### TASK OBJECTIVE
Report each line of the data below in which "agent" appears.

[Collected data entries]
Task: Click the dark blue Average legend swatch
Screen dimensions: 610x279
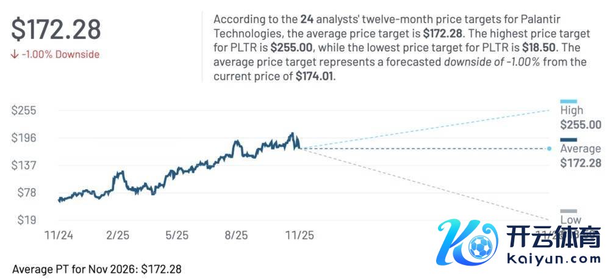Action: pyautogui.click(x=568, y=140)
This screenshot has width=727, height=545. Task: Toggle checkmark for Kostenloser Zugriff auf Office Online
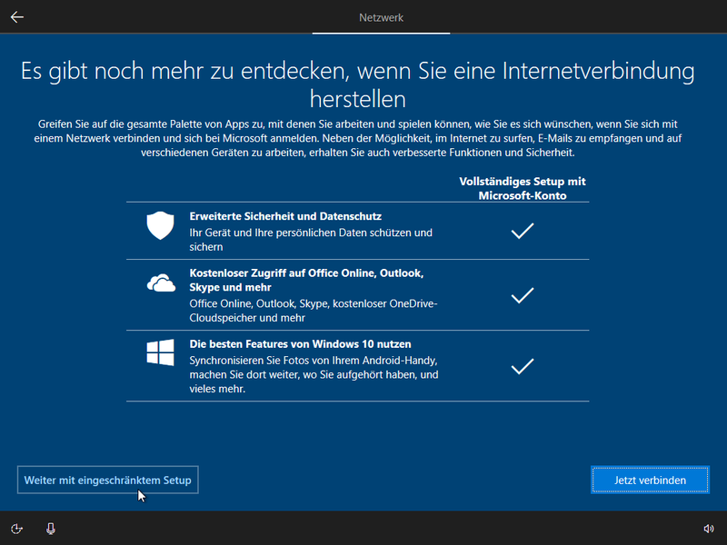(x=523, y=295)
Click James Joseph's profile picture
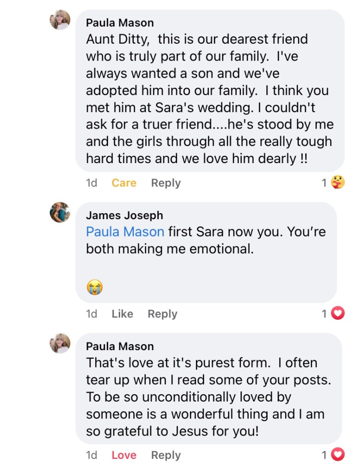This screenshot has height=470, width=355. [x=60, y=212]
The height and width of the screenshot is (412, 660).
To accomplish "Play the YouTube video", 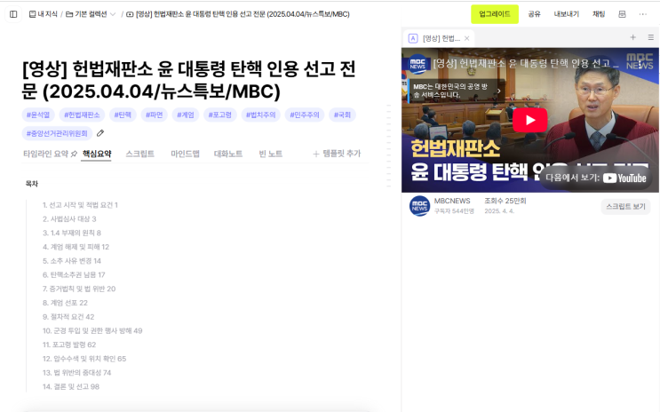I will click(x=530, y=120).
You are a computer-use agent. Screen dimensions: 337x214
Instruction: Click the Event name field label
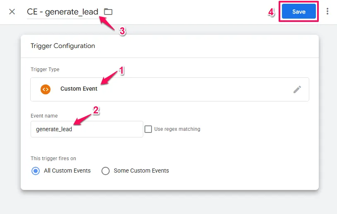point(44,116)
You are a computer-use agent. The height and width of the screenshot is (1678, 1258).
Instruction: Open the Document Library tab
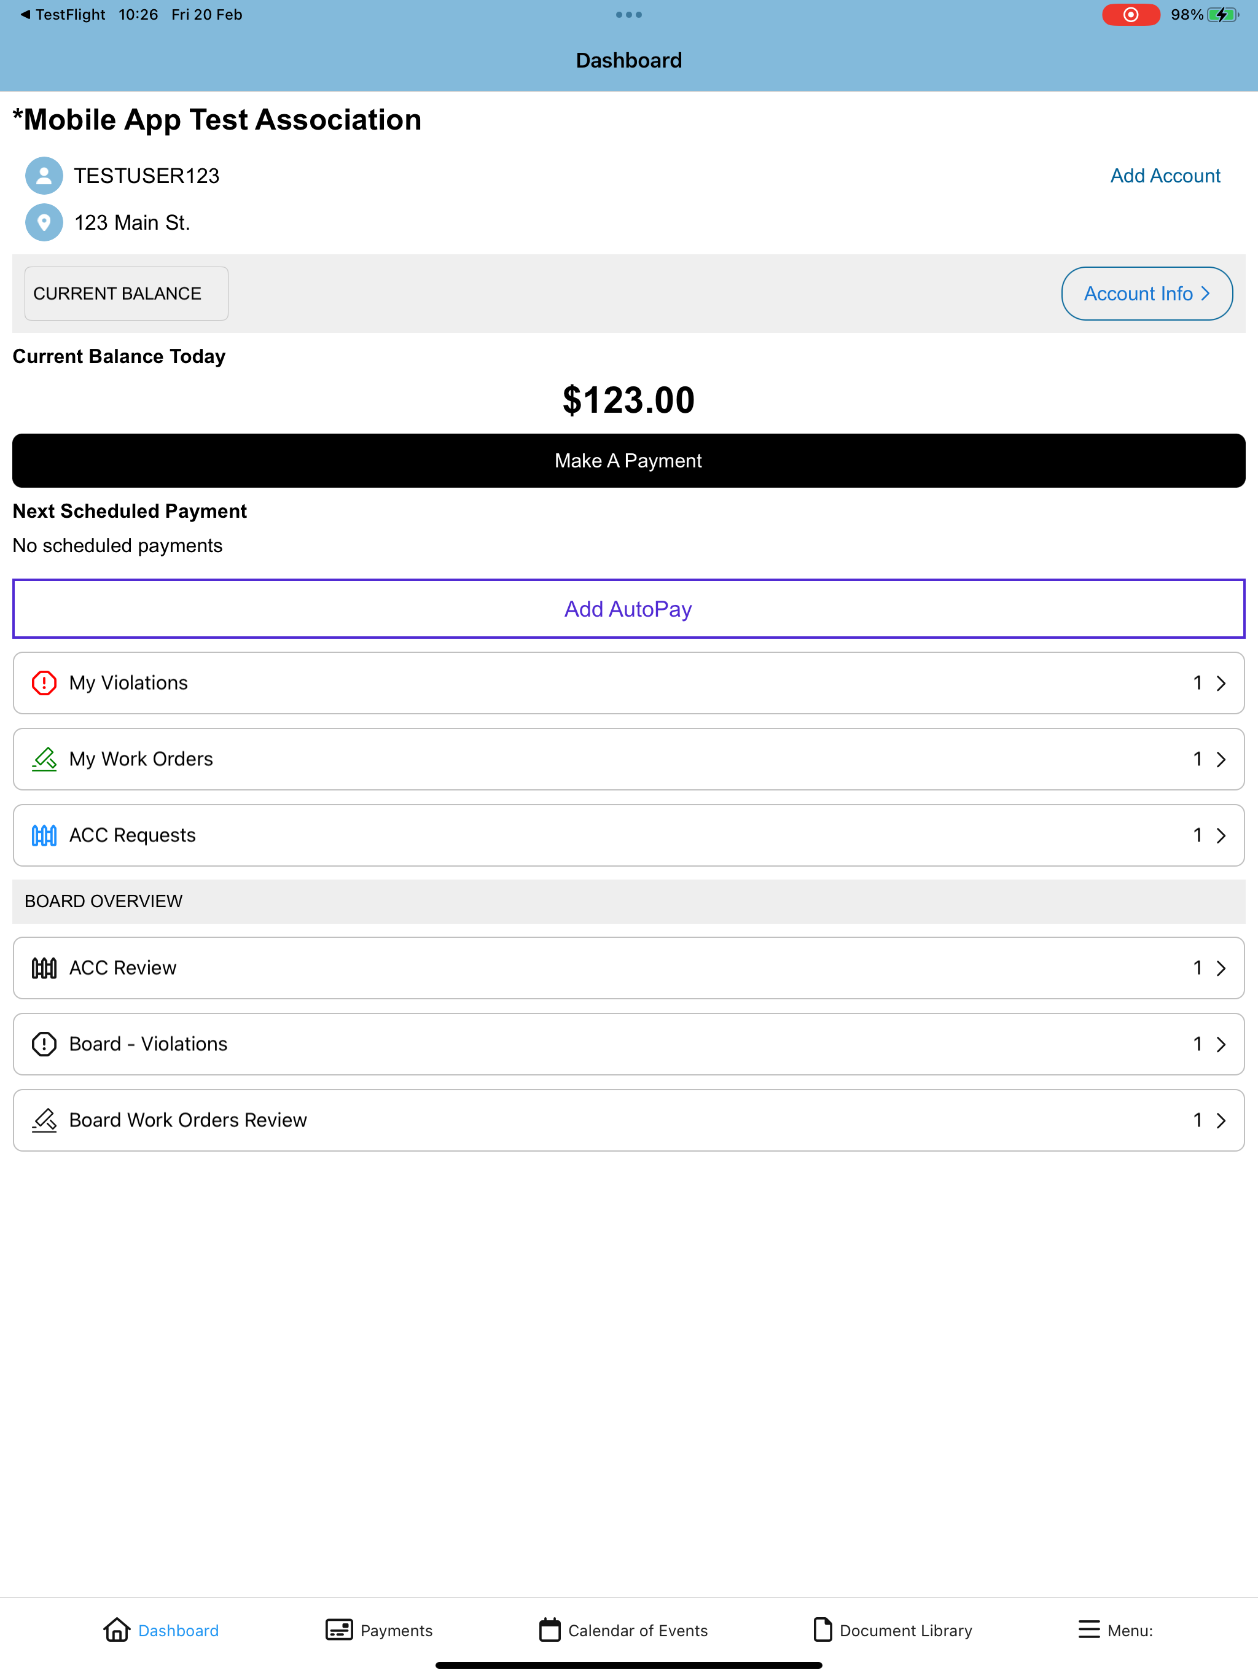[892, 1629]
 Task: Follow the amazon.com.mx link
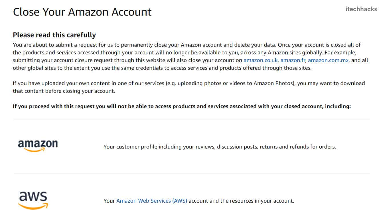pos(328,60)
...
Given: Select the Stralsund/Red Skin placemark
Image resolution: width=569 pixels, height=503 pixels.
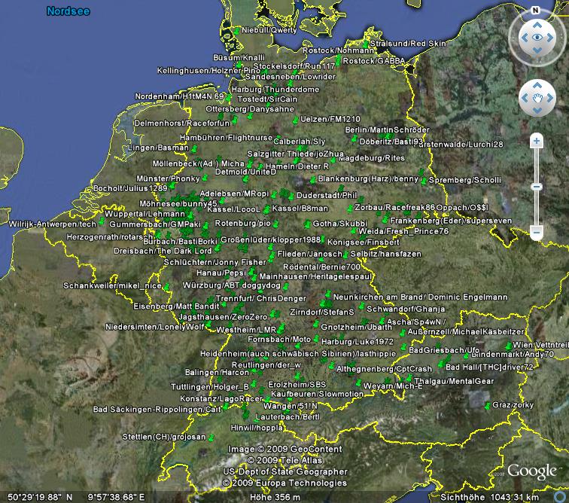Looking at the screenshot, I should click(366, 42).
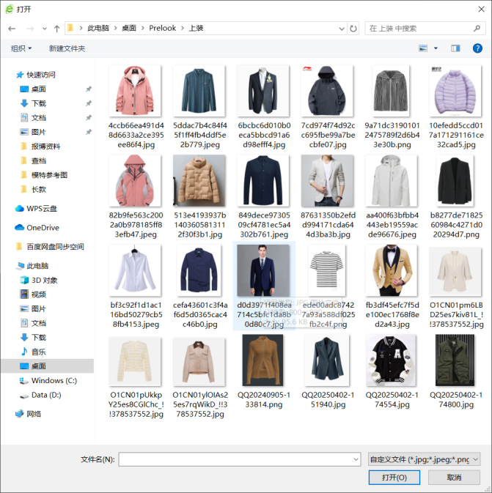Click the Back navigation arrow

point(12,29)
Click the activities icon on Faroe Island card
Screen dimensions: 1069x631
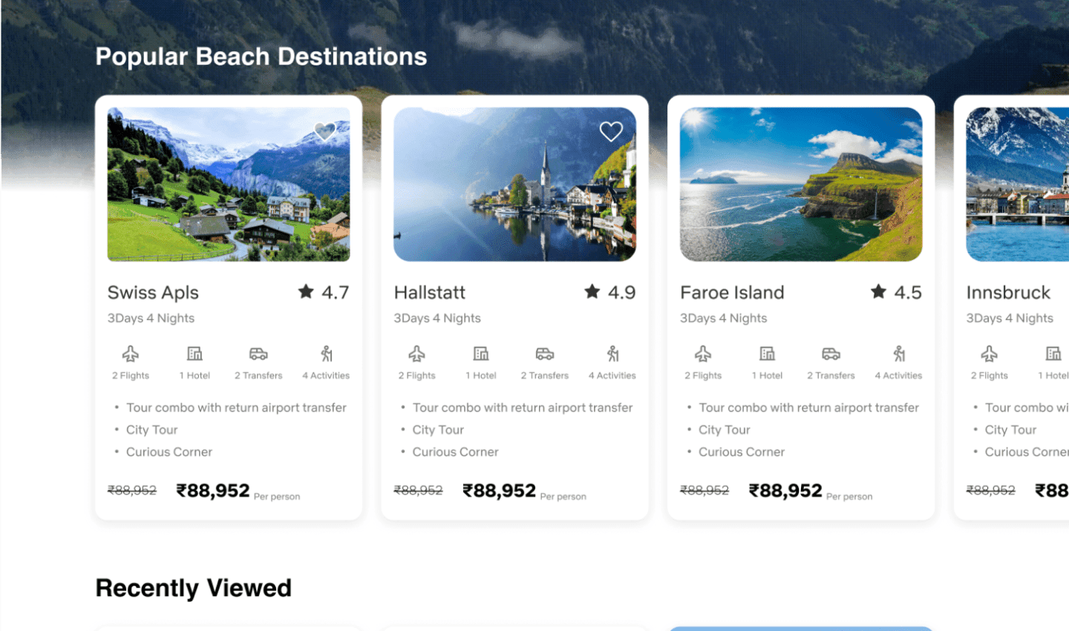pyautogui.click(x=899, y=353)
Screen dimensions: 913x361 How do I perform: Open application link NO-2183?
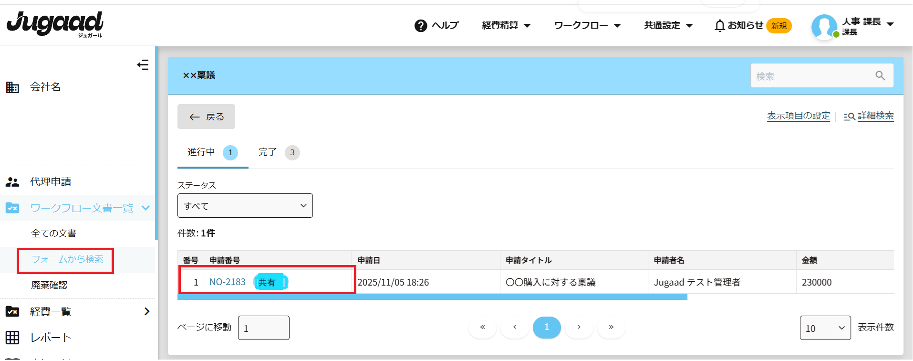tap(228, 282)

### RESPONSE
You are a computer-use agent. Screen dimensions: 337x214
You are a computer-use agent. The height and width of the screenshot is (1678, 1258).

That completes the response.